The privately held company, which makes custom glass, freight and other specialized elevators for airports, hotels, schools, hospitals and industrial plants and supplied 20 heavy freight elevators for Los Angeles International Airport's recent renovation project, sells directly to architects and contractors as well as on an OEM basis to big-name elevator manufacturers such as Schindler. Minnesota Elevator teamed with Schindler on the multi-million dollar freight elevator deal for LAX.
The custom elevator business, like Minnesota Elevator's product, goes up and down. About five years ago, the company's business doubled when one of its main competitors went belly up, and then hit another growth spurt two years ago during a commercial building boom.
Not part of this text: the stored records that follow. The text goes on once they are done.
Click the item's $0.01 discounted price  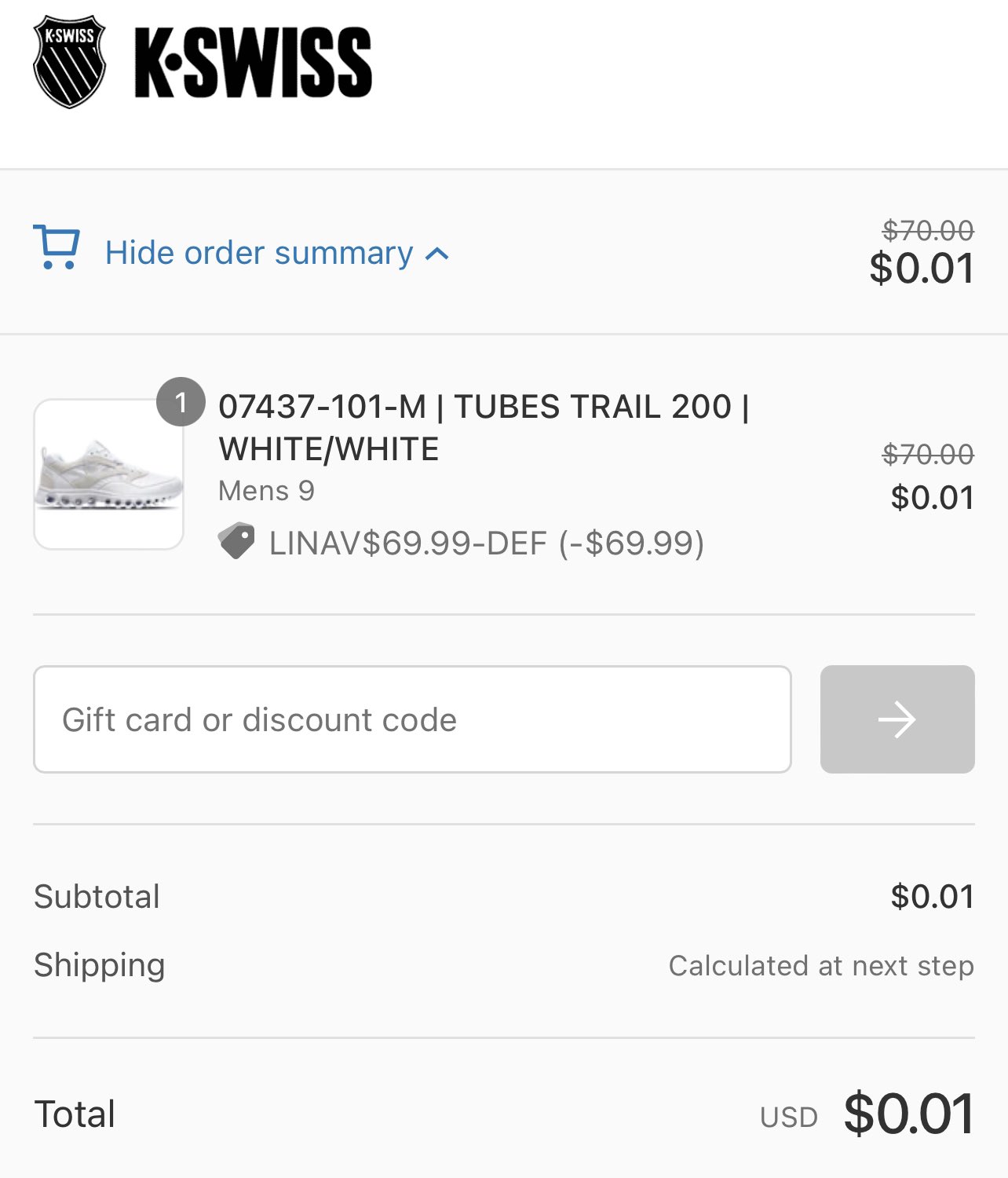(933, 497)
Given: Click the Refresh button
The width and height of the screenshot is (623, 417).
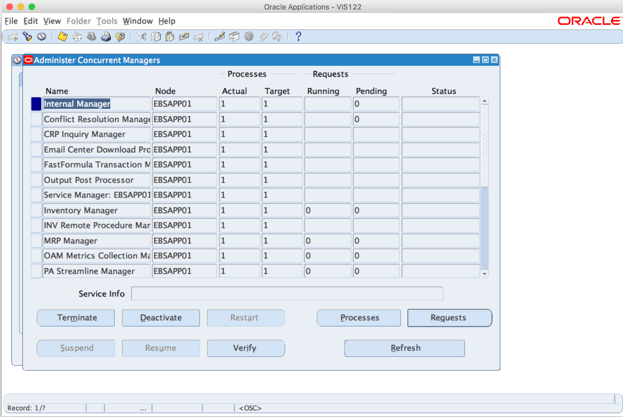Looking at the screenshot, I should click(x=404, y=348).
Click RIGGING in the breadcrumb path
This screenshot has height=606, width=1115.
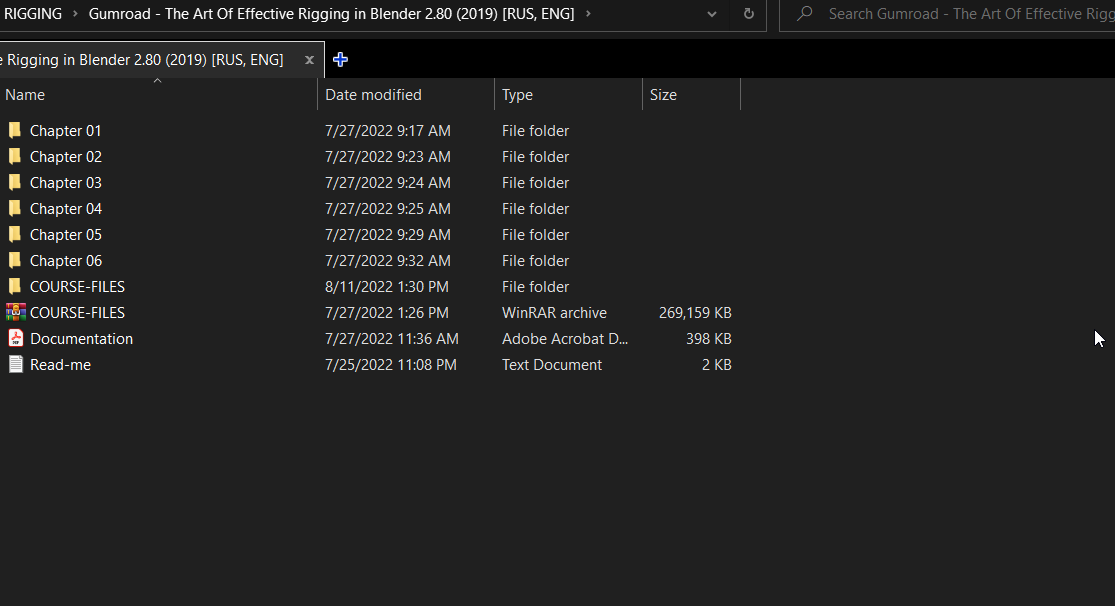point(32,14)
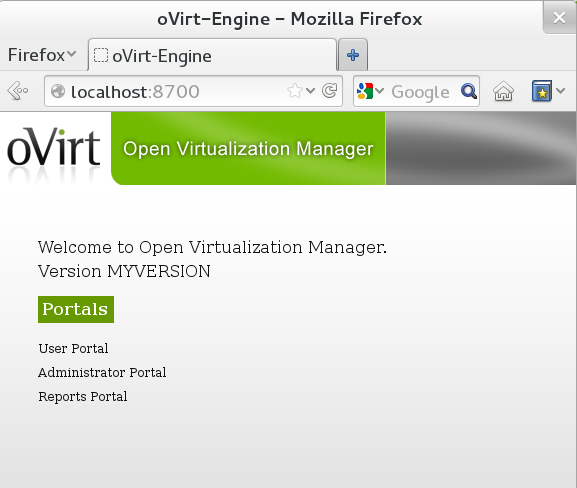Click the bookmarks menu icon
Viewport: 577px width, 488px height.
[542, 91]
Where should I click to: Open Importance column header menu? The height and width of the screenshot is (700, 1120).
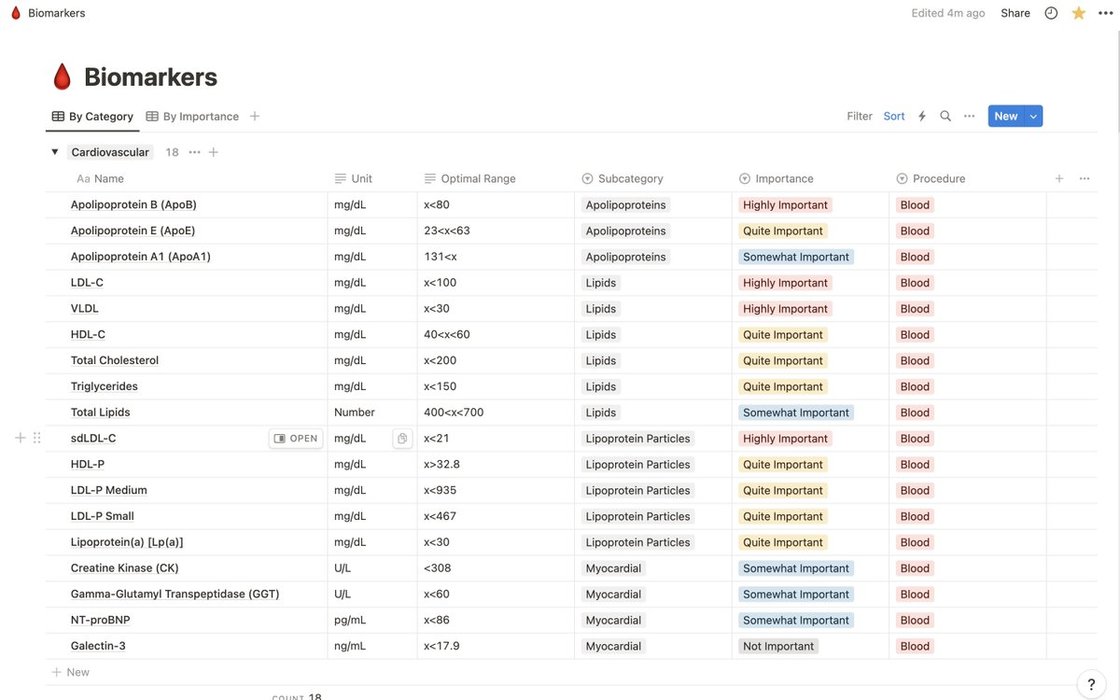click(x=784, y=179)
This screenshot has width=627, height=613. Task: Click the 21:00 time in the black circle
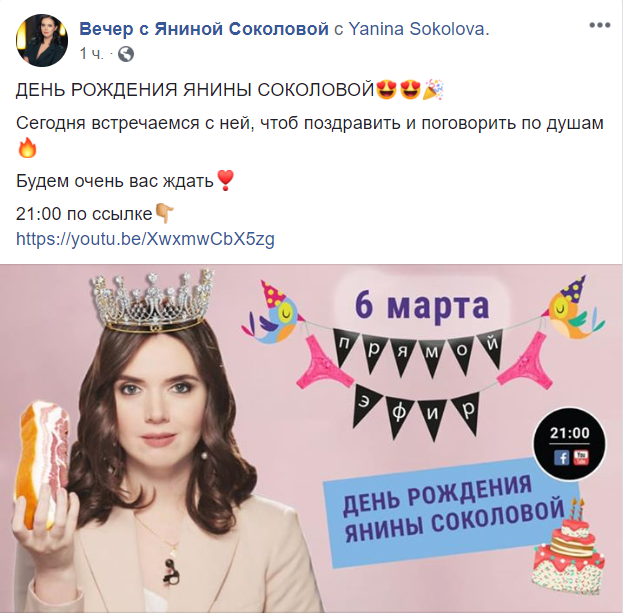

That, along with the increase in CAD drawings, intensified the company's need for a storage-area network (SAN) that could grow with it. Its former hub-based Compaq backup system, which sent data to a tape library, was at capacity. "We just couldn't scale our storage enough " that was our biggest concern," Burns said.
The company's Fibre Channel SAN, which it installed over a year ago, has plenty of headroom with two gigabytes of storage space and room for expansion space. Minnesota Elevator chose the Brocade Silkworm SAN switch and Adaptec SANbloc Dual RAID array with 14 Seagate drives for cost reasons and because the architecture is component-based, so it's easy to add disk capacity as needed.
At the time the company issued its RFP for the storage system, iSCSI was still too new so Fibre Channel was the only option, Burns said. Minnesota Elevators spent about $100,000 on the SAN, which it purchased through St. Cloud-based reseller Marco Inc. "We just pop another enclosure on, populate it with drives and away we go," Burns said.